The other thing that people don't talk about enough is that diesel is not alone in increasingly complex emissions systems. These benefits you talk about, increased power and MPG in gasoline, come from the switch to direct injection - GDI. However:
"
GDI enables better fuel economy and therefore a further reduction in CO2 emissions compared to fuel port injection engines
GDI engines show significantly higher PM and PN emissions while compared to fuel port injection engines"
-
http://energy.gov/sites/prod/files/2014/03/f8/deer12_bischof.pdf
EURO and the EPA have caught on to this and are requiring particulate filters to be installed in GDI engines as well. Plus, GDI engines
emit higher CO2 levels, requiring more expensive and complicated catalysts.
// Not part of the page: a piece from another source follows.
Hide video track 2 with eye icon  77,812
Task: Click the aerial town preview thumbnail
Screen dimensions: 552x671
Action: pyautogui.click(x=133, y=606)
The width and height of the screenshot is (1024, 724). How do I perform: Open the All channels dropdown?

If diesel is done, gasoline isn't far off either. IMO all this crap misses the point. We're trying to fix the symptom, not the problem - the problem is that we drive too much. We commute too far, drive too far to go shopping, have pathetic public transportation systems etc. Plus, since there are no regulations on what we are ALLOWED to drive (I can take a 1 ton truck rather than my Jetta TDI, fuel economy be damned, whenever I please) all these regulations serve to do is unfairly harm compact economy car drivers with overly-expensive, complicated, hard to repair emissions equipment.